Dataset entries:
Content starts
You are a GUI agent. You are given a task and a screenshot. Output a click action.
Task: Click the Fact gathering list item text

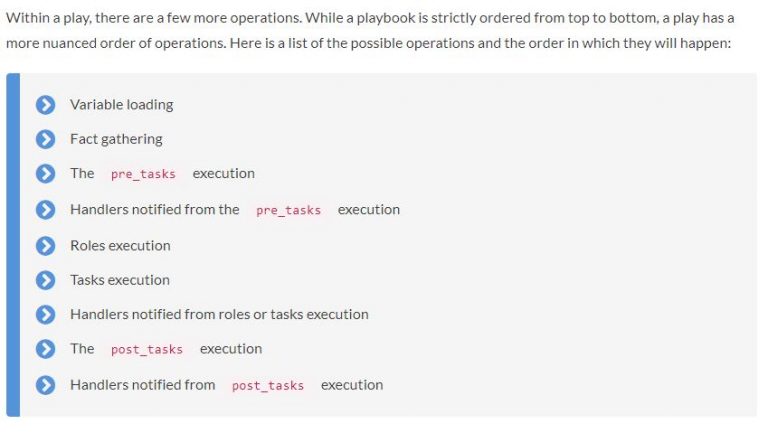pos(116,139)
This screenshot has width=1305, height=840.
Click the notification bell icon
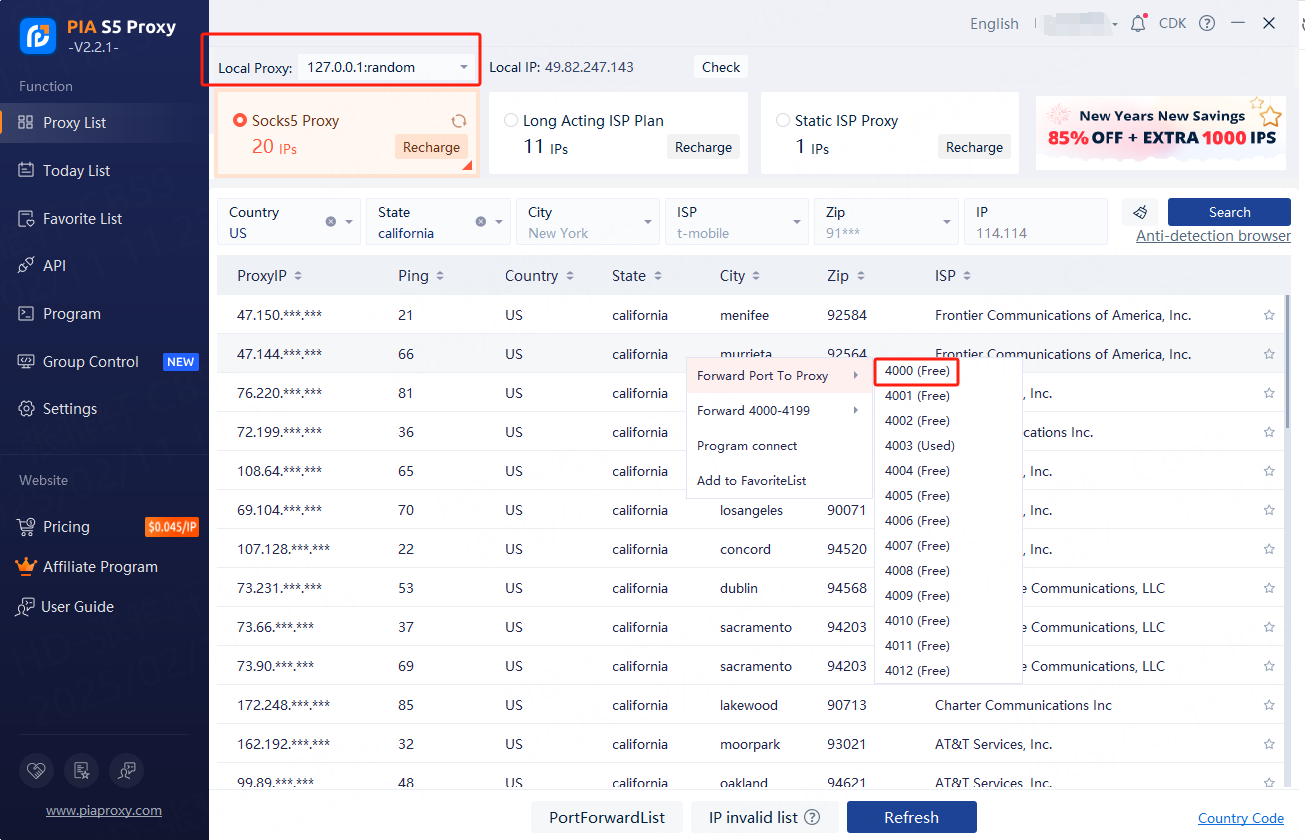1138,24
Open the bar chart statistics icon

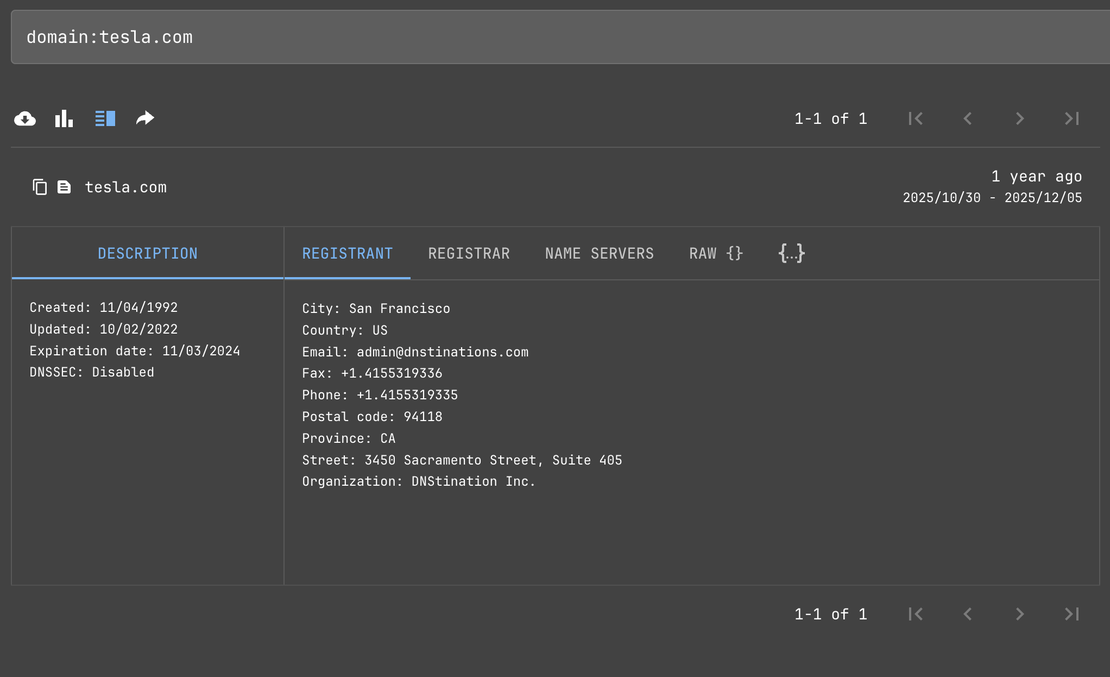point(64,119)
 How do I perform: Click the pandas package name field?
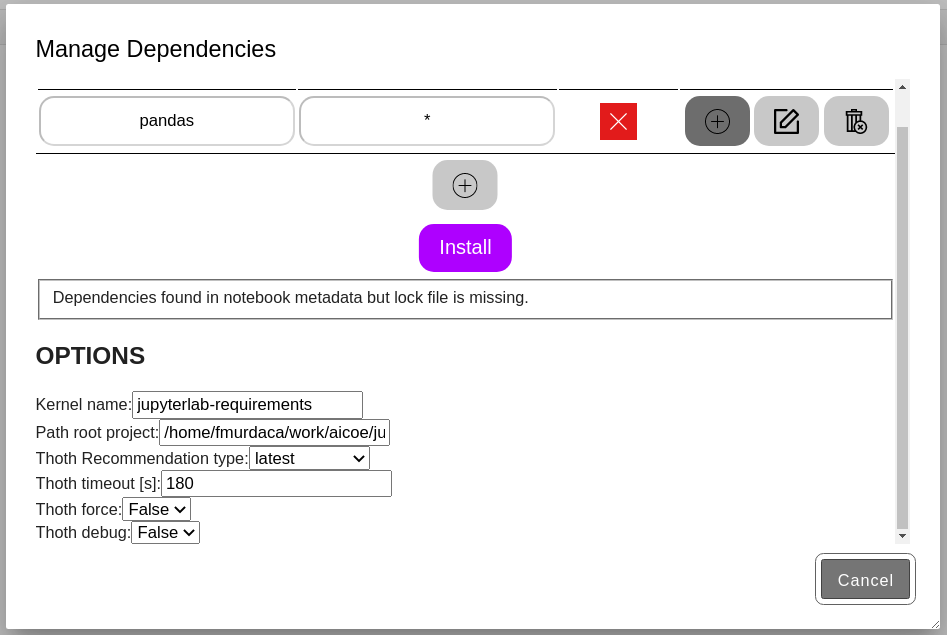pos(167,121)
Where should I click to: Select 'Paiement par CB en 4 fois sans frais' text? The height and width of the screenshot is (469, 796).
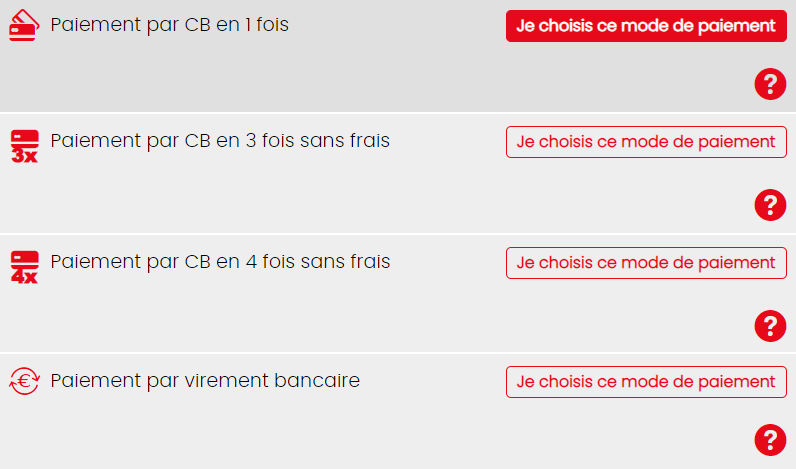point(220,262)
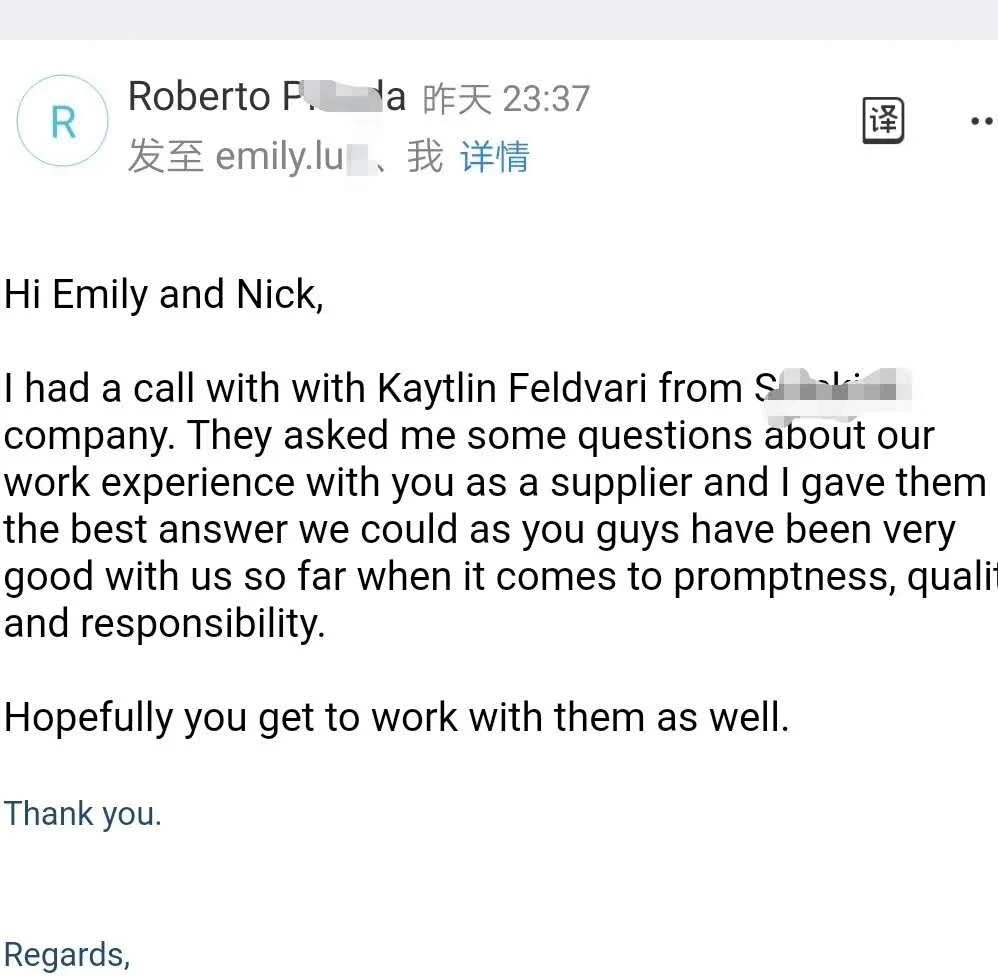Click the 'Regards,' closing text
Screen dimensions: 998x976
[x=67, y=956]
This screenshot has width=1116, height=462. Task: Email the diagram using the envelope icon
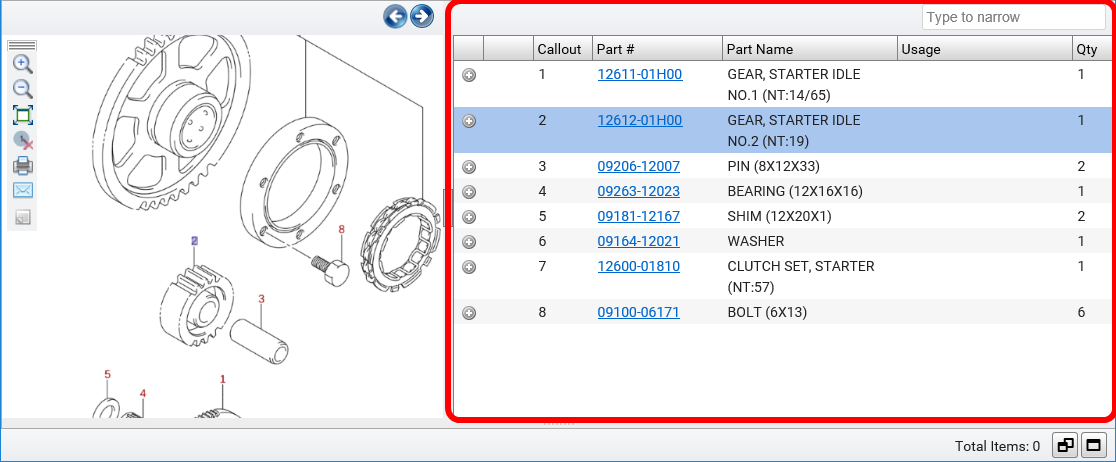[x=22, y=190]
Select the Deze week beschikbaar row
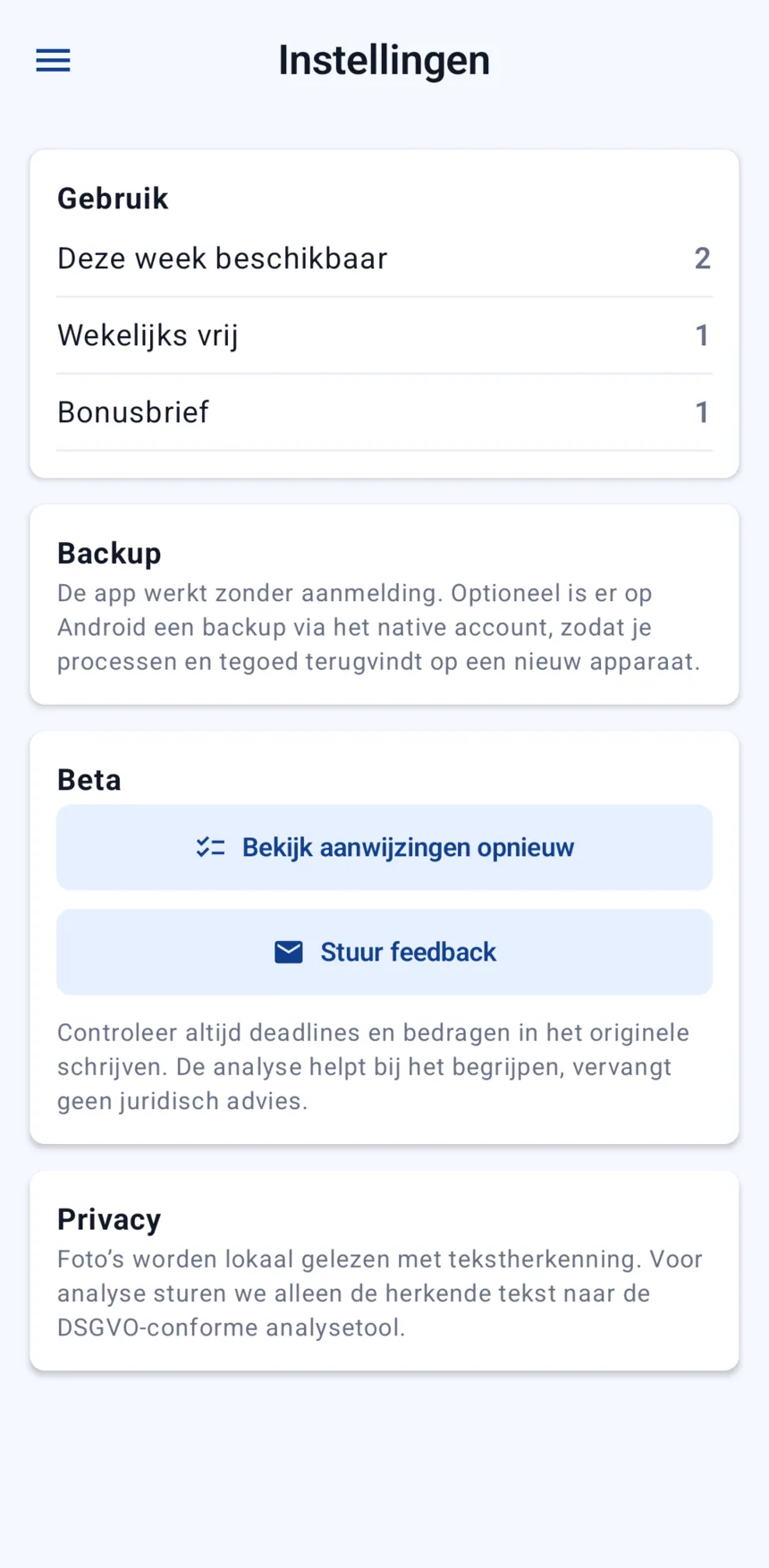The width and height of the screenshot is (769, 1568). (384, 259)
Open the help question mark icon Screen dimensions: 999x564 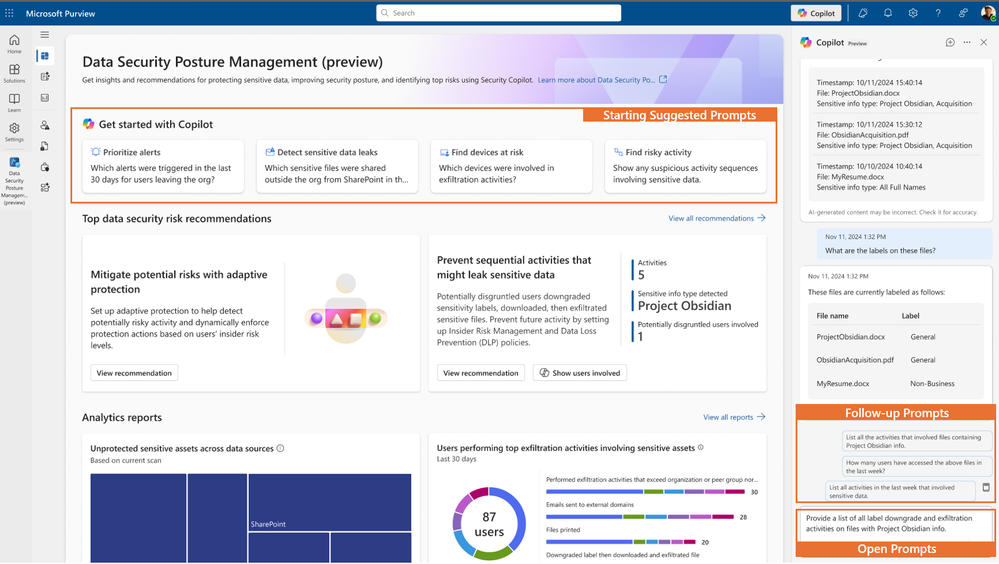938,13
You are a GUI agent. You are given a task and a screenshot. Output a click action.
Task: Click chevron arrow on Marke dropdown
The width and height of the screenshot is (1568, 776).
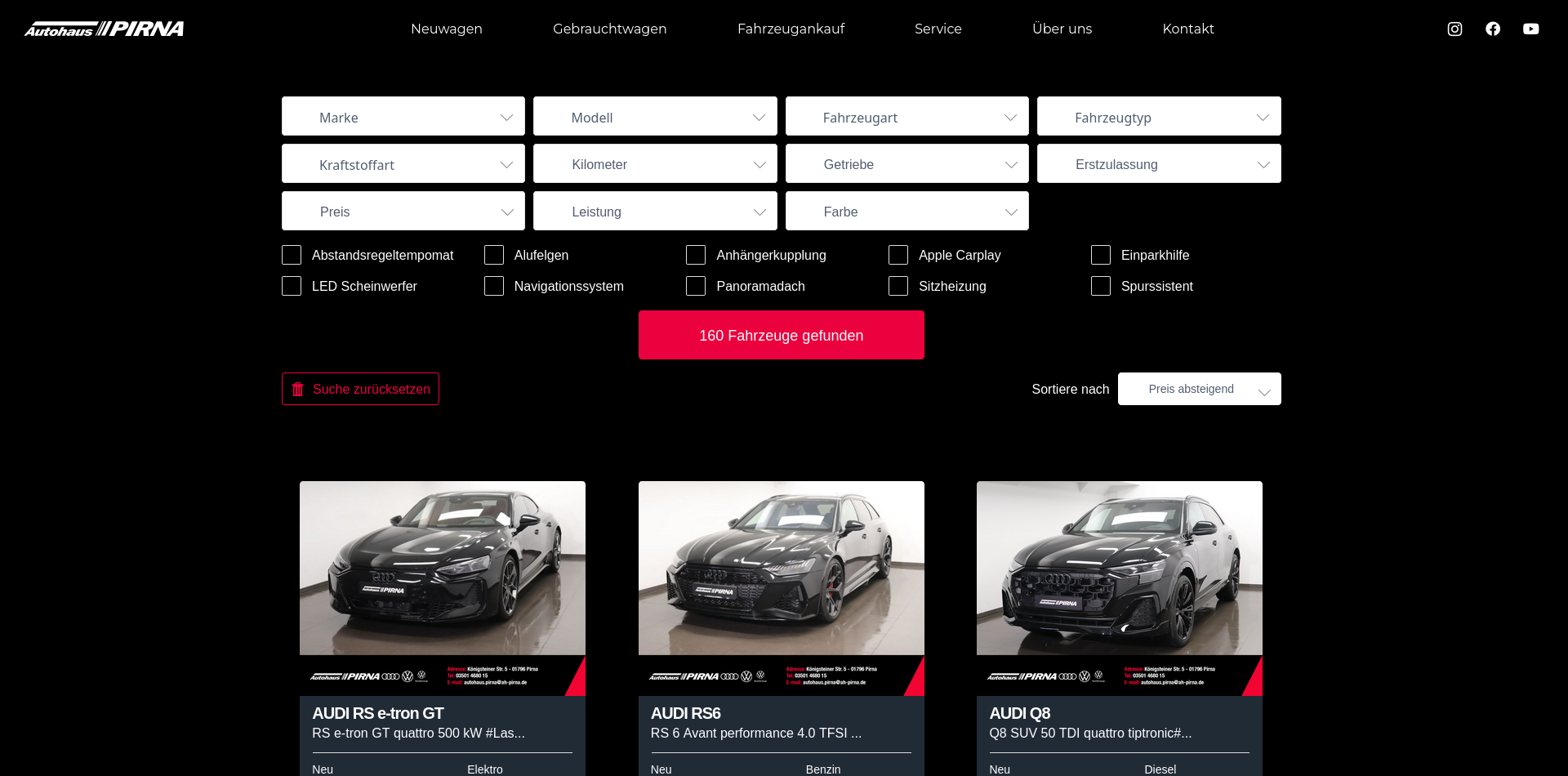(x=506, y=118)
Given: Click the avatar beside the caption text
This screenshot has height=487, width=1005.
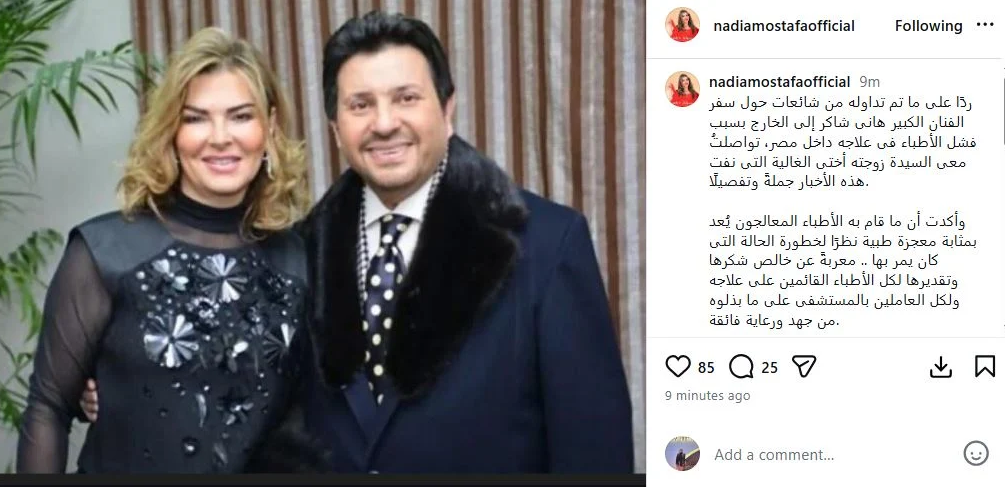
Content ends
REQUIRED WORK ▸
Could you repeat, exactly and with nothing else, the lines from the one containing "Task: Click chevron arrow on Marke dropdown" through the last line of the records above, leaving out the pictures?

RESULT ▸
Task: Click chevron arrow on Marke dropdown
The width and height of the screenshot is (1568, 776).
(x=506, y=118)
Given: Click the avatar beside the caption text
This screenshot has height=487, width=1005.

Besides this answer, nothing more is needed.